Les appréhensions des uns et des autres sur les auteurs de l’attaque d’envergure qu’a subie le détachement militaire le lundi 19 août dernier ne les a pas trahis.
Soixante-douze heures après cette journée noire pour les Forces armées nationales burkinabè, on en sait plus sur les auteurs de ce énième drame qui a officiellement coûté la vie à 24 soldats. Selon plusieurs sources dont le site MENASTREAM AQ Channel, qui avait annoncé l’attaque dès les premières heures, le Groupe de soutien à l’Islam et aux musulmans (GSIM) chapeauté par Iyad Ag Ghaly a revendiqué l’attaque de Koutougou. C’est la deuxième fois depuis sa naissance que le GSIM revendique une attaque au Burkina Faso.
Après une relative accalmie, les attaques se sont multipliées au cours du mois d’août.
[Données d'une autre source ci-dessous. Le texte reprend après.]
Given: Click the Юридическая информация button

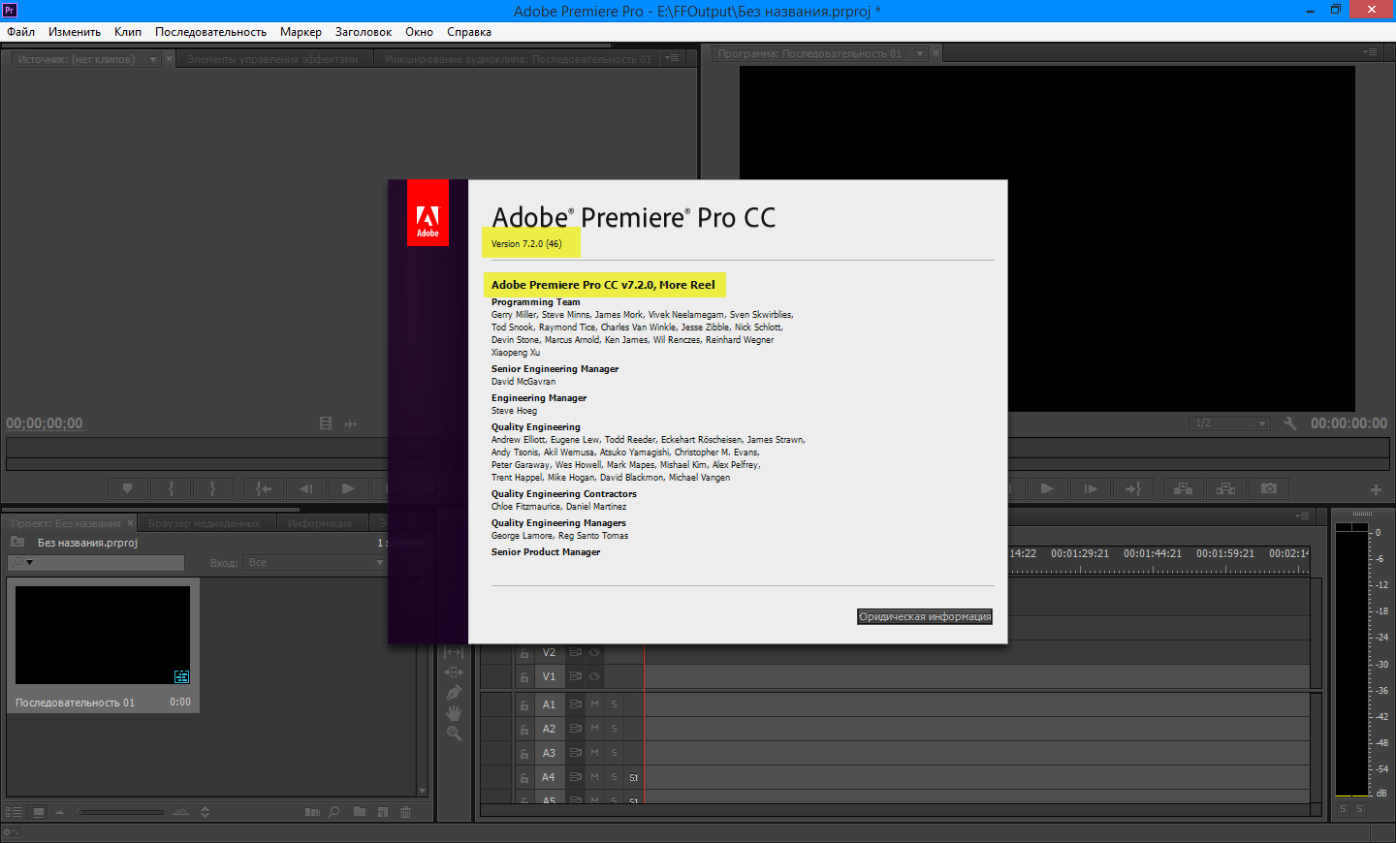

Et en moins d’une semaine, trois attaques ont été enregistrées.
Le 14 août 2019: 4 soldats avaient été tués et deux autres blessés par un engin explosif improvisé au passage de leur convoi sur l’axe Toéni-Loroni, dans la province du Sourou.
– 15 août 2019: 3 policiers sont tués dans une embuscade sur l’axe Djibo-Mentao alors qu’ils assuraient la protection du site des réfugiés.
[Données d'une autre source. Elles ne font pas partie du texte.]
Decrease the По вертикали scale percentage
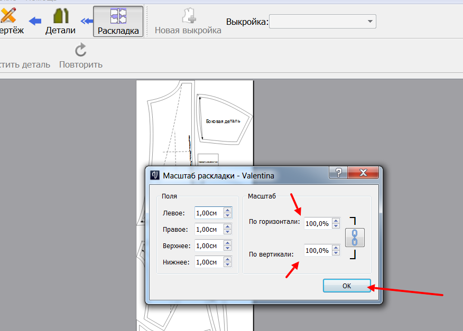This screenshot has height=331, width=463. click(335, 253)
– 19 août 2019 : La Brigade territoriale de gendarmerie de Nako, dans le Poni (région du Sud-ouest), est attaquée. Le bâtiment est à moitié incendié. On ne déplore aucune perte de vie humaine.
– 19 août 2019 : le détachement militaire de Koutougou, situé à environ 70 km de Djibo, dans le Soum, est attaqué par des hommes armés à motos et en véhicules. Selon l’état-major général des armées, l’attaque a fait 24 morts dans les rangs de l’armée, 7 blessés et 5 portés disparus. En riposte, 40 terroristes sont neutralisés.
Considéré comme le mouvement djihadiste le plus dangereux du Sahel, le GSIM avait revendiqué le double attentat qui avait ensanglanté Ouagadougou le 2 mars 2018. Le Jnim, Jamaat Nosrat al-Islam wal-Mouslimin (ou en français, le GSIM avait fait parvenir son message à l’Agence de presse mauritanienne Al Akhbar, l’un de ses canaux habituels de diffusion. Le groupe terroriste indiquait que les attaques de l’ambassade de France et de l’Etat-major de l’armée burkinabé, qui ont fait 8 morts parmi les forces de sécurité, ont été menées «en réponse à la mort de plusieurs de ses dirigeants dans un raid de l’armée française dans le Nord du Mali quelques semaines plus tôt».
Notons que dans sa note de revendication, le GSIM évoque près d’une trentaine de morts dans les rangs de l’armée burkinabè lors de cette attaque. Le Groupe de soutien à l’islam et aux musulmans est une organisation terroriste, d’idéologie salafiste djihadiste, formée le 1er mars 2017. Il est né de la fusion d’Ansar Dine, des forces d’Al-Qaïda au Maghreb islamique (AQMI) dans le Sahel, de la katiba Macina et de la katiba Al-Mourabitoune.